Q5. How often are 90834 claims audited?

In 2026, psychotherapy codes including 90834 are subject to increased payer scrutiny through both prepayment and post-payment review programs. Practices with high claim volumes, outlier utilization patterns, or documentation inconsistencies are most frequently selected for review. The best audit defense is documentation that was written correctly the first time.

Q6. What documentation helps prevent 90834 denials?

Specific therapy start and stop times, named therapeutic modalities with described techniques, patient-specific clinical observations, documented patient response to interventions, reference to active treatment goals, and a clear forward plan. Generic notes the same language session after session are the most reliable trigger for 90834 denials.

Q7. What is the most common 90834 billing mistake?

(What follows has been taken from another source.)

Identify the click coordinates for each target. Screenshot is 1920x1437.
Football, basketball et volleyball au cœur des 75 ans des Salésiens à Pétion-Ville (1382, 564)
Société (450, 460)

Using appointment time instead of therapy time as the documented time in the note. If an appointment runs 3:00–3:50 PM but the first eight minutes included intake and paperwork, the therapy time was 42 minutes properly 90834, but it must be documented as therapy time, not appointment time. When these differ, document the therapy time.

 

 

The Bottom Line on CPT Code 90834

90834 is the billing code that covers the most common session in outpatient behavioral health the standard 45-minute therapy appointment. The rules are not complicated. Thirty-eight to fifty-two minutes of face-to-face therapy, documented with specific times, clinical content, and a link to treatment goals. That's the claim that pays.

What makes 90834 billing go wrong is almost always documentation shortcuts appointment time instead of therapy time, generic intervention language, notes that look the same from session to session. Those shortcuts don't save time in the long run. They generate denials, audits, and appeals that cost far more than the documentation habits would have.

Build the documentation habits that make 90834 billing automatic rather than effortful. Train every clinician on the time thresholds and note requirements. Audit your own claims before payers do. The practices that do this consistently spend less time managing billing problems and more time growing their practices which is exactly where their attention should be.